Bingener und Böge berichten weiter, dass diese Aussagen von Open Doors den Bevollmächtigten des Rates der Evangelischen Kirche in Deutschland (EKD) bei der Bundesrepublik Deutschland und der Europäischen Union (EU), Prälat Dr. Martin Dutzmann (Berlin), ratlos stimmten. Jeder Einzelfall sei einer zu viel, sage Dutzmann. Allerdings hätten ihm sämtliche Experten von evangelischer und römisch-katholischer Kirche versichert, dass es die von Open Doors beklagte Christenverfolgung in deutschen Flüchtlingsheimen nicht gebe. In einzelnen Fällen gebe es dort durchaus Konflikte zwischen Christen und Muslimen. Diese Auseinandersetzungen verliefen aber in ähnlichen Ausmaßen wie die zwischen Sunniten und Schiiten oder zwischen verschiedenen Volksgruppen.

Die Diskussion stehe, so die Sonntagszeitung, nun auch im Berliner Regierungsviertel auf der Agenda. Allein in den vergangenen Wochen habe es fünf Veranstaltungen zu der Problematik gegeben - vorwiegend im Umkreis der CDU/CSU. Das Thema biete der Partei die Möglichkeit, ein auf mehrere Hunderttausend Personen geschätztes Wählerspektrum weiter an sich zu binden, dem man in der jüngeren Vergangenheit in Fragen der Homosexualität, des Familienbilds und der Biomedizin viel zugemutet habe. Bundesinnenminister Dr. Thomas de Maizière (CDU) sagte am 23. Mai in Berlin, dass keine konkreten Daten zu dem Thema vorlägen, da nur Fälle dokumentiert würden, bei denen eine Anzeige vorliege. Er könne das Ausmaß der Übergriffe auf Christen somit nicht beurteilen, so de Maizière.

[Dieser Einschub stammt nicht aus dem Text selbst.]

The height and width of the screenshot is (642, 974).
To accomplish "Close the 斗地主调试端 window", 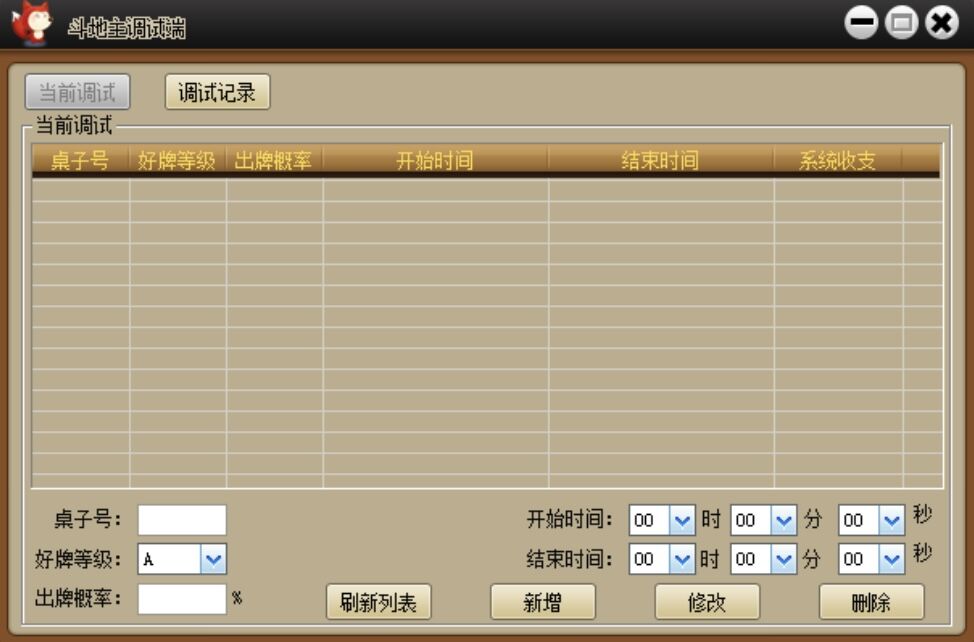I will [941, 23].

Pfarrer Dr. Gottfried Martens von der zur Selbständigen Evangelisch-Lutherischen Kirche (SELK) gehörenden Dreieinigkeits-Gemeinde in Berlin-Steglitz kritisiert auf Facebook (Steglitz Lutherisch), dass die Sonntagszeitung betroffene Christen auf "sehr subtile Weise" unter den Generalverdacht gestellt habe, Lügner zu sein. Martens, der sich intensiv um Christen kümmert, die in den Heimen angegriffen werden, schreibt: "Ich stelle mich aufgrund meiner persönlichen Erfahrungen aus voller Überzeugung vor die von Übergriffen betroffenen christlichen wie auch jesidischen Asylsuchenden, deren Glaubwürdigkeit nun in so unverantwortlicher Weise infrage gestellt worden ist." In einem Fall, in der ein Heimleiter der Zeitung berichtet habe, dass ein Angriff auf ein christliches Ehepaar "zu hundert Prozent aus der Luft gegriffen" sei, ermittle mittlerweile der Staatsschutz. Das habe der Heimleiter den Journalisten offenkundig nicht mitgeteilt, so Martens. Viele Übergriffe würden aus Angst auch erst gar nicht den Heimleitungen gemeldet: "Wenn nun sowohl Vertreter der großen Kirchen als auch die Journalisten der Frankfurter Allgemeinen Sonntagszeitung meinen, die Aussagen betroffener bedrängter Christen durch eine bloße Nachfrage bei den Heimleitungen ,widerlegen' zu können, ist dies methodisch mehr als fragwürdig." Man werde in Deutschland kaum jemanden finden, der erkläre, in seiner Unterkunft würden Christen bedrängt. Martens: "Wie naiv muss man sein, um aufgrund der Aussagen von Heimleitungen das Problem für nichtexistent zu erklären!"